[Air-L] "Big Data" Tools

Sun Apr 19 14:01:35 PDT 2015

Thanks, Bobo. I hope to make these whole system replicable for a public audience so people can build their own archives on collections that matter to them. This is what I envision for R-Shief’s future.

For a simplistic explanation to your questions:

First of all, languages are encoded differently. There are different systems to encode the various character sets in the world’s languages. For example, ASCII is used for English and contains about 120 symbols; UTF-8 and UTF-16 for are used for Arabic, Hebrew, Russian and other character sets; GB 18030 is used for Chinese and EUC for Japanese.  In addition to that simple difference, Arabic, for example is read right to left, which changes things up. All of that requires different programming. And then any semantic processing requires an entire set of other issues to consider.

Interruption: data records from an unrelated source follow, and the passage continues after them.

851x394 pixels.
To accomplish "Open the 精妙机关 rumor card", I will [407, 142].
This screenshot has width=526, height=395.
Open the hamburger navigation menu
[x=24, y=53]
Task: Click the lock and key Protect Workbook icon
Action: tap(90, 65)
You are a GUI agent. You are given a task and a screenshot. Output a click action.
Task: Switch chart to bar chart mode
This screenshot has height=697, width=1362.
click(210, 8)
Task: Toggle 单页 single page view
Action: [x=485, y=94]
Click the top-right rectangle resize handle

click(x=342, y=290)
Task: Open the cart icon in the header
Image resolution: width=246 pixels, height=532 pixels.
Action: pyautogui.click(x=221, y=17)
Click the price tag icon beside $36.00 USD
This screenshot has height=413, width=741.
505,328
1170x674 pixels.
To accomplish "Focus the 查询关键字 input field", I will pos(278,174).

I would recommend the work conducted by a small group in South Africa a few years back: Effecting Change through Localisation: Localisation guide for Free and Open Source Software  This guide was intended for the Arabic and African Free and Open Source Software (FOSS) communities. I believe they published it in several languages. I have the Arabic and English versions.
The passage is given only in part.